Nevertheless I like the ‘Afro Hair Pledge’ ad showing a group of young black people in African prints reciting a pledge led by a cute Afro-topped guy. After years of flaunting slick pompadours – and risking scalp burns with lye – Afros gave us the freedom to be ourselves, the way nature intended. Our Caucasian neighbours wore their own hair their way, and now our time had come. Yet every black brother and sister knows going natural is high-maintenance, which is where Afro Sheen came to the rescue.
Although most of the product line claimed to have conditioning qualities, Afro Sheen didn’t include an after-shampoo conditioner which I find odd. Conditioner is essential if you wear a natural. My sources also reveal the sprays were a tad too oily, (Remember the Soul Glo grease on the sofa in Coming to America?) but these were made long before ‘lite’ creams were invented. These setbacks didn’t deter Afro Sheen’s popularity, and the range continued to sell.

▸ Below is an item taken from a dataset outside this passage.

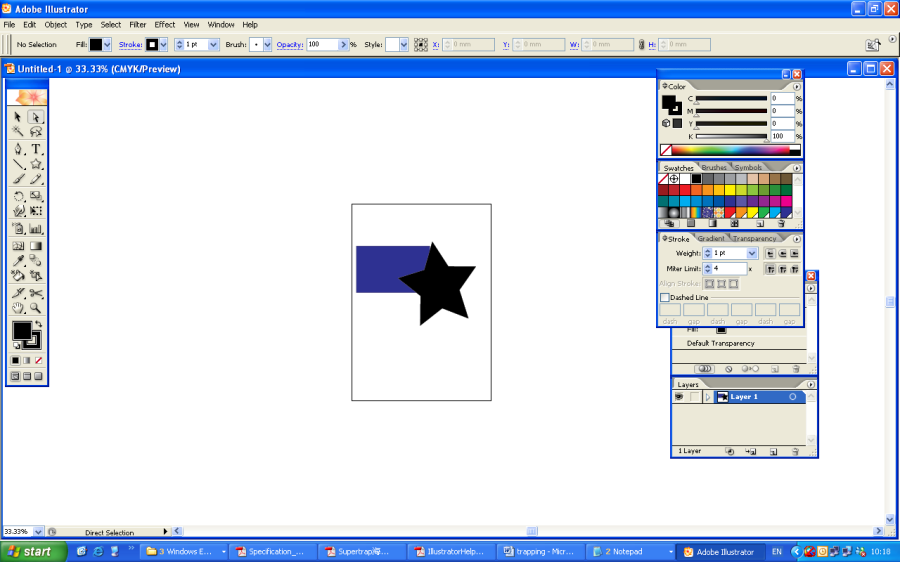
Task: Click the Windows Start button
Action: pos(29,551)
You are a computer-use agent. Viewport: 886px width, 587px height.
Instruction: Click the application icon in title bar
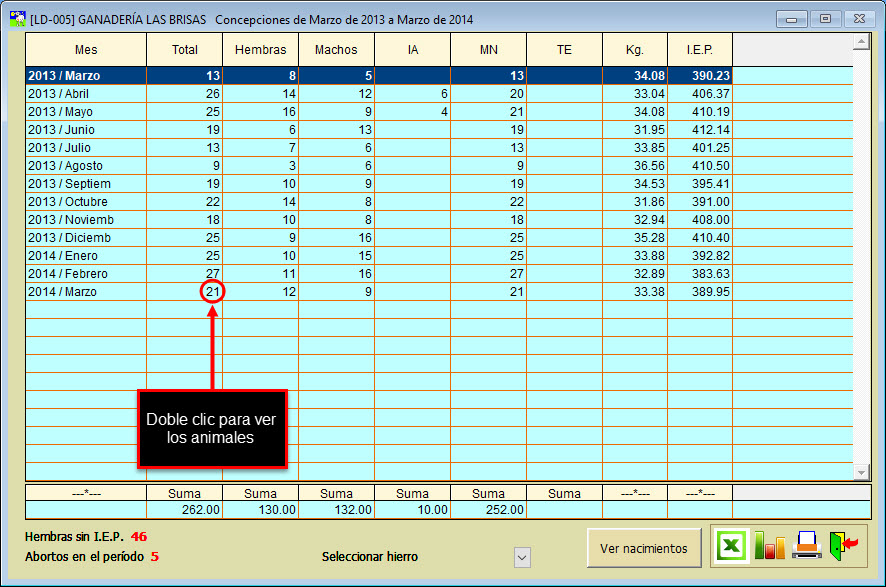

The Afro went out of fashion in the 80’s, making way for the Jherri curl, around the same time my favourite Afro Sheen commercial aired – the tap dance ad featuring three white-clothed chorus line dancers including Sammy Davis Jr.’s wife Altovise. No Afros appeared in this commercial; instead the products were aimed at other hairstyles including cornrows and relaxers. Afro Sheen never regained its popularity after Ultra Sheen took centre stage, and ceased circulation.
The Afro has continued to make a comeback since its demise, and while it never quite hits the mainstream, the style will forever remain a fashionable trend. Afro weaves were the rage in the late 90’s and early 00’s, Zimbabwean nurse Makosi Musambasi famous wore an Afro wig in the Big Brother house in 2005, and we’ll never forget how the Wayan Brothers lampooned Macy Gray at the 2000 MTV Music Video Awards. The Afro made a statement, and Afro Sheen helped us along the way.